HSUS does not run a single pet shelter despite its name. Its CEO gets a sizeable $450,000 compensation package; the group has shoveled $150 million into offshore funds since 2012; and it has gotten “D” and “C” grades from the respected evaluator CharityWatch for high overhead.
HSUS tries to deflect this criticism by claiming it cares for a lot of animals. We’ve debunked this talking point time and again over the years, but this year HSUS is now claiming it has cared for 300,000 animals—three times the number it claimed just two years ago.
HSUS provides no formal accounting of this figure, so that’s the first hint that this figure is preposterous. But from the organization’s website we’ve been able to tease out some specific programs in the United States:
South Florida Wildlife Center: 12,000 animals
Black Beauty Ranch: “hundreds”
Pets for Life: 14,000
Which leaves about 283,000 missing. Where are they? Most of those appear to be street dogs that are sterilized in India, Bhutan, and other developing countries. HSUS signed a two-year agreement in 2015 to sterilize or vaccinate 400,000 dogs in India. And HSUS isn’t doing this for free—local governments are compensating them. HSUS even canceled an agreement with one Indian locality last year because it felt it wasn’t being paid enough. This, from an already wealthy charity, mind you.

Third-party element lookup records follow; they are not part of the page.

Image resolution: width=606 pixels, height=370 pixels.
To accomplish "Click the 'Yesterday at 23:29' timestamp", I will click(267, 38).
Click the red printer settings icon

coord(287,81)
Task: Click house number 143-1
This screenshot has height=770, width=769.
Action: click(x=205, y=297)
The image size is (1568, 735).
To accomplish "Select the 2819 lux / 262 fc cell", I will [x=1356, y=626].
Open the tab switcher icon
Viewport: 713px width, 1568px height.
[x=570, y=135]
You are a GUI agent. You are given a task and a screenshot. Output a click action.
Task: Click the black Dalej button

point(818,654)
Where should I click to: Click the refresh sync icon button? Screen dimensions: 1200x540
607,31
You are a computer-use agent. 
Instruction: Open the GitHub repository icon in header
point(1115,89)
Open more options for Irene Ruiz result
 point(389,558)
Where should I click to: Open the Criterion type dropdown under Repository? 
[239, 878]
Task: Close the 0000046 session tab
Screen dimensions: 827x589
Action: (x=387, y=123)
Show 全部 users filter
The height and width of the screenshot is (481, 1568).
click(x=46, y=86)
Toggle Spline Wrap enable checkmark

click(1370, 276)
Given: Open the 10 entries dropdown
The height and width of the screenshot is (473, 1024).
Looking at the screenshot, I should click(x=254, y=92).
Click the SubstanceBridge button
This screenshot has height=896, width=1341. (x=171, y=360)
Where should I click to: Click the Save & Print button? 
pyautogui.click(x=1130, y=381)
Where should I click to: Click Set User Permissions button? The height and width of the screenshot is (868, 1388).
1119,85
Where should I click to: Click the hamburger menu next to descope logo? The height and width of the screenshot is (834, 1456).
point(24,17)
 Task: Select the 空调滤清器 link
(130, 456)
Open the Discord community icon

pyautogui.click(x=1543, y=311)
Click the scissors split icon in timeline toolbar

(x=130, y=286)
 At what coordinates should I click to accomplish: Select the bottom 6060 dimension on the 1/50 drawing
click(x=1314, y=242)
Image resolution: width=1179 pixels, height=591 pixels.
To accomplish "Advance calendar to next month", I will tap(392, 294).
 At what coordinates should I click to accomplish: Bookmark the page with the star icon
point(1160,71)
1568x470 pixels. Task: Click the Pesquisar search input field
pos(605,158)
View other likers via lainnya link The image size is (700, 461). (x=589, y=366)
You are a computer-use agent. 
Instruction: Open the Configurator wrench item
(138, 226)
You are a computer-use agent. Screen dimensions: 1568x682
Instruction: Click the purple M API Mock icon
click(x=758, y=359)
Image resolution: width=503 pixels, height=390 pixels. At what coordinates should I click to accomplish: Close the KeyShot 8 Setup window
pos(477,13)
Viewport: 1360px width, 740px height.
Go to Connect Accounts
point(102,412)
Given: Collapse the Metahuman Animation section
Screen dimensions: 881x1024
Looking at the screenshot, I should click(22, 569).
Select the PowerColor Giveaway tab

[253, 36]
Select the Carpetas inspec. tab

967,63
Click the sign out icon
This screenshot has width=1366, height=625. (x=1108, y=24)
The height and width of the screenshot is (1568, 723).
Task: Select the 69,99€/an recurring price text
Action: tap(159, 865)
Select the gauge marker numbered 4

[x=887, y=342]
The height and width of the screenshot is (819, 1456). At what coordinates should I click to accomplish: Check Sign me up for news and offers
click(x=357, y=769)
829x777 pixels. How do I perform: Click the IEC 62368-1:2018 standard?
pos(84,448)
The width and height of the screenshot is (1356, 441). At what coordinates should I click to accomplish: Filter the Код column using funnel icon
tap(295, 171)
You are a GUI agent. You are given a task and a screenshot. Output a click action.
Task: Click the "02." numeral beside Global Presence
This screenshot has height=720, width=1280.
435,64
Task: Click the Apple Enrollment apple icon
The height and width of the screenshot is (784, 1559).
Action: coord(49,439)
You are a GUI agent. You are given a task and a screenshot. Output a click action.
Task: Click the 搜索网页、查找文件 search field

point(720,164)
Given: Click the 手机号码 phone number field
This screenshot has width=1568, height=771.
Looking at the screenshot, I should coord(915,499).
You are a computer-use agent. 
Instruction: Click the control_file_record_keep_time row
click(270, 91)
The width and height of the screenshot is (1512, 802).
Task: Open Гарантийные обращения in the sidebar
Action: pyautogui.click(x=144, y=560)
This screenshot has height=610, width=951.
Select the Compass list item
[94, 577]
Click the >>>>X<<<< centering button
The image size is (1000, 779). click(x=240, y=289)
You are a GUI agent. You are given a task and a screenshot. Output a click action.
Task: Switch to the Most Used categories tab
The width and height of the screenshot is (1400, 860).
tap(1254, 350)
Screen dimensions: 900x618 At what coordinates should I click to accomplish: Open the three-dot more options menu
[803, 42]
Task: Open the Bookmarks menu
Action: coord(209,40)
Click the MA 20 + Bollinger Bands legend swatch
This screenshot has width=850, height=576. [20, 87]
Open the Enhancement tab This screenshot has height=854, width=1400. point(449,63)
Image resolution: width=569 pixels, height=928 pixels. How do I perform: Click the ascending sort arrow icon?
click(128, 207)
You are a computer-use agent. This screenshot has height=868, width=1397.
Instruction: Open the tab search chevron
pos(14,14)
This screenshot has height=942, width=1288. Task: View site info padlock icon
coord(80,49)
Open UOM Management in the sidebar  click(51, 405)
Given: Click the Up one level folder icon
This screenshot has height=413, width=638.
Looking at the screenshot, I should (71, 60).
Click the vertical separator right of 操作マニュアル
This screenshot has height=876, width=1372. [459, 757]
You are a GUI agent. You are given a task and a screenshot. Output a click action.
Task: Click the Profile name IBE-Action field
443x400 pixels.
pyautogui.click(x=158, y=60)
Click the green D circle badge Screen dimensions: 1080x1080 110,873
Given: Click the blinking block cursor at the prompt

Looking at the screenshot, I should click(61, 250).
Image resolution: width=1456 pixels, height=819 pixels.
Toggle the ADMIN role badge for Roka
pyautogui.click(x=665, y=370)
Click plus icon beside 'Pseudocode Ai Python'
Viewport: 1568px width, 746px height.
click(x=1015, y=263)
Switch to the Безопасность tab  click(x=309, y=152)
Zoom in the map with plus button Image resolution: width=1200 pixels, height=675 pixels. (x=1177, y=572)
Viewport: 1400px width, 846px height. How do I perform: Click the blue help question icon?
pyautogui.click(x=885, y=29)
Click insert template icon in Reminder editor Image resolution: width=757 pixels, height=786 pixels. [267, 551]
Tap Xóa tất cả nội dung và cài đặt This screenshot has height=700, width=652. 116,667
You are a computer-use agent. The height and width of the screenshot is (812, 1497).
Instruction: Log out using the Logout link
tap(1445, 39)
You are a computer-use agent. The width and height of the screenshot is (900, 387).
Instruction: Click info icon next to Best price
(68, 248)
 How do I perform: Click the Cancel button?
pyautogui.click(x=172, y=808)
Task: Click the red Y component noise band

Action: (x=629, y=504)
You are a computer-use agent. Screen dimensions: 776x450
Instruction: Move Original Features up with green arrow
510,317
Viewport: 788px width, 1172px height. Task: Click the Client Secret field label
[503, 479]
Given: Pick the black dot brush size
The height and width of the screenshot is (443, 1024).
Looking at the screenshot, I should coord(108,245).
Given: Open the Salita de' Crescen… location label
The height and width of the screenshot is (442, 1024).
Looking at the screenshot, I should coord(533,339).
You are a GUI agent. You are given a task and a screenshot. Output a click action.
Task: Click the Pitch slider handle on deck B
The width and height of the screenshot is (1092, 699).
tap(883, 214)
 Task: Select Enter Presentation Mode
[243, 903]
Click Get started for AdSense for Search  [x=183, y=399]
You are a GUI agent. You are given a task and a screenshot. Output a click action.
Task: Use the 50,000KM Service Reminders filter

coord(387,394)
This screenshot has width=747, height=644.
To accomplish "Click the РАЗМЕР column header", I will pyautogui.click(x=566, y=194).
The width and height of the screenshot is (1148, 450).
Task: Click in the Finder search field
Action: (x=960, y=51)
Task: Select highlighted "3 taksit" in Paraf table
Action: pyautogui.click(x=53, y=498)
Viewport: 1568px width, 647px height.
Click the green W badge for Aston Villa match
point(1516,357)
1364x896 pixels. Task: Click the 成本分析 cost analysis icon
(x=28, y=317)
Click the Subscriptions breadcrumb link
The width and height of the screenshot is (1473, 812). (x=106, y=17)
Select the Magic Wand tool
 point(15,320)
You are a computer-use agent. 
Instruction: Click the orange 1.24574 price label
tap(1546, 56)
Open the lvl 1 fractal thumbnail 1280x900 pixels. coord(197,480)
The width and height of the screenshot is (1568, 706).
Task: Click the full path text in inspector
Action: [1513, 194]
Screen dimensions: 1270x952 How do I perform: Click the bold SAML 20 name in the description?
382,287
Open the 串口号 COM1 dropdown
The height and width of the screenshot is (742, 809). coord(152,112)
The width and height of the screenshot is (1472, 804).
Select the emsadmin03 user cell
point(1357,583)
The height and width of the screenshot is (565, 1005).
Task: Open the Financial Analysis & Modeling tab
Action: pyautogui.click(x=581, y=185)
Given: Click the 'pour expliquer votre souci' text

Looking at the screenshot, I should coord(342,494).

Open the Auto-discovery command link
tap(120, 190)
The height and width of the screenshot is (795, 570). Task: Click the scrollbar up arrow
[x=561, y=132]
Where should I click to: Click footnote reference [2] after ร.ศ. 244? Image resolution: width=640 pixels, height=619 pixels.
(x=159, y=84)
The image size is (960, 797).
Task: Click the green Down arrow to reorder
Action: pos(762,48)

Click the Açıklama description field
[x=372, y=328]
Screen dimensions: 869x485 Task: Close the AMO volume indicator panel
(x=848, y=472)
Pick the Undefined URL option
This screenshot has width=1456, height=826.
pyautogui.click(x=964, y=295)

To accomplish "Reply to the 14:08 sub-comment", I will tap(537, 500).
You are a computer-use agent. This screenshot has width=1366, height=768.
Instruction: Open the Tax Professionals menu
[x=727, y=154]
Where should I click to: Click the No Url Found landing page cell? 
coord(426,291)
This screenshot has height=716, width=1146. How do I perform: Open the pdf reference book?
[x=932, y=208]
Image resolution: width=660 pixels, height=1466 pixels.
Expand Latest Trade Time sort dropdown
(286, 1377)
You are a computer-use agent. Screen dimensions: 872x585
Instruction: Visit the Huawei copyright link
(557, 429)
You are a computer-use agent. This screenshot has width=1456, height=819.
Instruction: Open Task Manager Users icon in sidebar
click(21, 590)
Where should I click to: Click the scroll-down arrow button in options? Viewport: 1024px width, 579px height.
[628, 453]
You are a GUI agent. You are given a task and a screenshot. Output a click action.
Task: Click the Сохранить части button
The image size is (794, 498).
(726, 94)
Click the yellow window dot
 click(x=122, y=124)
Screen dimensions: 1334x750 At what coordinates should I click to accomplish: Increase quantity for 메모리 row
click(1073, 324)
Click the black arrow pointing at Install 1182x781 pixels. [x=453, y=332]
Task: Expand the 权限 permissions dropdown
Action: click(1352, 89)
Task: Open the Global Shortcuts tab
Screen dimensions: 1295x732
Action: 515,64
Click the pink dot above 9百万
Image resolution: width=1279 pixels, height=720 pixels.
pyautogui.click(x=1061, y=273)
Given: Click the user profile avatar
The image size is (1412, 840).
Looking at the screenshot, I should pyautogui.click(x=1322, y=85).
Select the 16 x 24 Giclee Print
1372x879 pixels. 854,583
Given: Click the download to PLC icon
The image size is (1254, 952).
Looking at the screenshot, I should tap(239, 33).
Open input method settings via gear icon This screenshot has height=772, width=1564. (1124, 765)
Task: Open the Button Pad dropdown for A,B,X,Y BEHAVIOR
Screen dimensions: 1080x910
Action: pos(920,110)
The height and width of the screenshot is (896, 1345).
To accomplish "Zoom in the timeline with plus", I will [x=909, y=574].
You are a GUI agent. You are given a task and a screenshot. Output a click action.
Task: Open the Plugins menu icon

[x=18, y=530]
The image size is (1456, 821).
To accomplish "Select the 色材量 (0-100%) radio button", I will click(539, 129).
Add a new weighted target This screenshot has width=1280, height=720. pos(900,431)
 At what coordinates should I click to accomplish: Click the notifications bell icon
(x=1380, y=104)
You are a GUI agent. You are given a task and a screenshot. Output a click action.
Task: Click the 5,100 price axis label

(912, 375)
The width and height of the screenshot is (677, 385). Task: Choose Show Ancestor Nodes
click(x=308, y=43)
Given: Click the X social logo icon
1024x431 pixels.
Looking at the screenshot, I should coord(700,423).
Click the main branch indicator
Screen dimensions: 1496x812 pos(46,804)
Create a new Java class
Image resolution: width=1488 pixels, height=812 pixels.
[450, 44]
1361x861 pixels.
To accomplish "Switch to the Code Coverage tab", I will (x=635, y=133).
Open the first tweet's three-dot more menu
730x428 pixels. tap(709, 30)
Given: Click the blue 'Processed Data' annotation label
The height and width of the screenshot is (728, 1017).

So there you go. When you give to the Humane Society of the United States, you’re probably not helping any animals in the US. Instead, you’re helping money-grubbing blowhards who act far more pious than they really are pad their salaries, pension plans, and Caribbean funds.
The solution? Give to your local shelter directly. They’ll appreciate it—and they’ll be a lot more upfront about how they use your donation.